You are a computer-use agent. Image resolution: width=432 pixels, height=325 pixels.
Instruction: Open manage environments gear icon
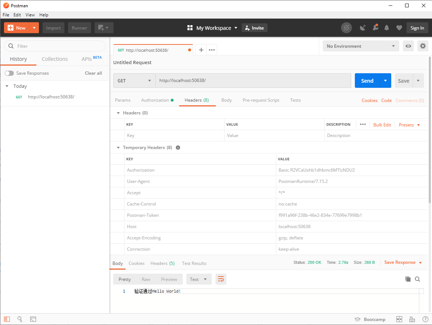[x=423, y=46]
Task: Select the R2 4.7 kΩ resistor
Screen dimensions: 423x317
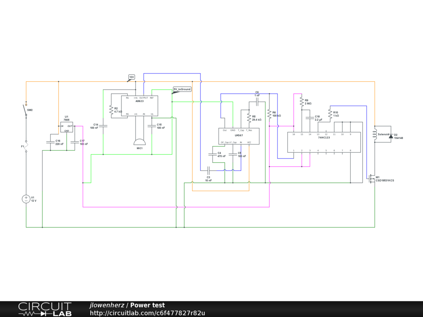Action: click(111, 110)
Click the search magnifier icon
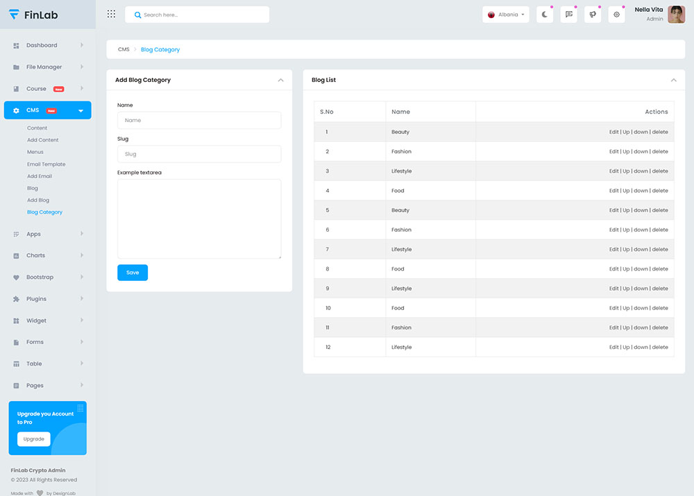This screenshot has height=496, width=694. [137, 15]
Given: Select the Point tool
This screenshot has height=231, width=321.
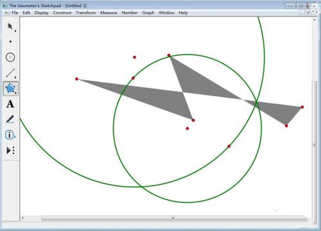Looking at the screenshot, I should click(10, 42).
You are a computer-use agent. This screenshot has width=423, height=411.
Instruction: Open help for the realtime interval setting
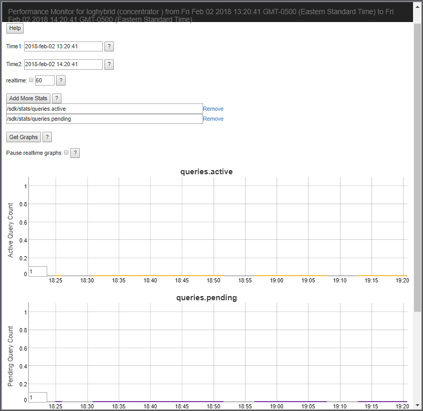click(x=60, y=80)
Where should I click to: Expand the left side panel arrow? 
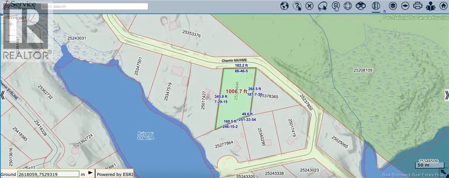(2, 95)
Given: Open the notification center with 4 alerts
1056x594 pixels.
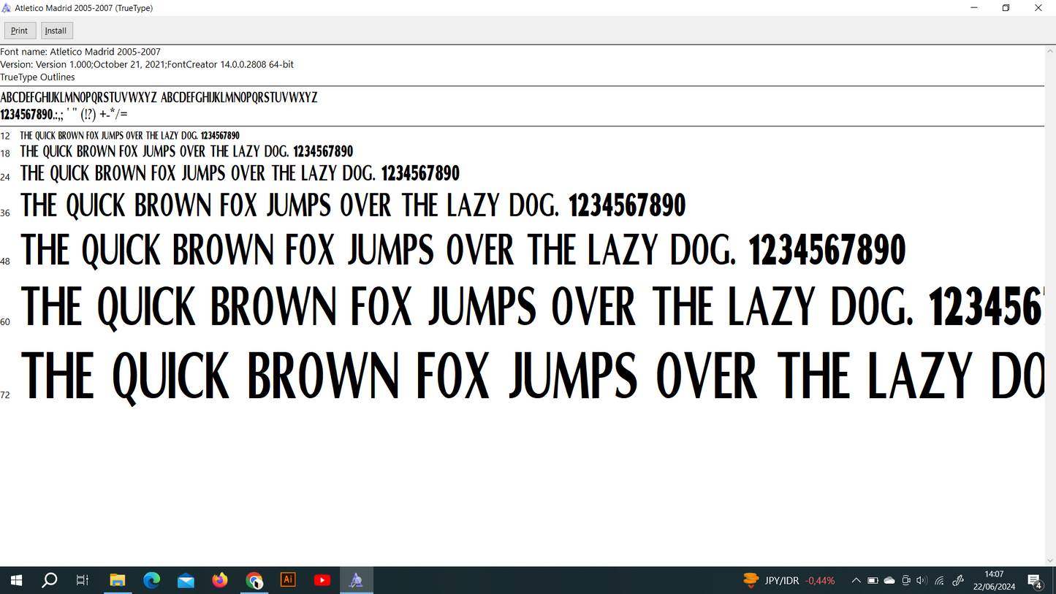Looking at the screenshot, I should [x=1036, y=581].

● **What needs to be done**
Copy out each line of the data that includes the string "Given".

● **Answer area**
Given: Select the Point tool
Given: Open the notification center with 4 alerts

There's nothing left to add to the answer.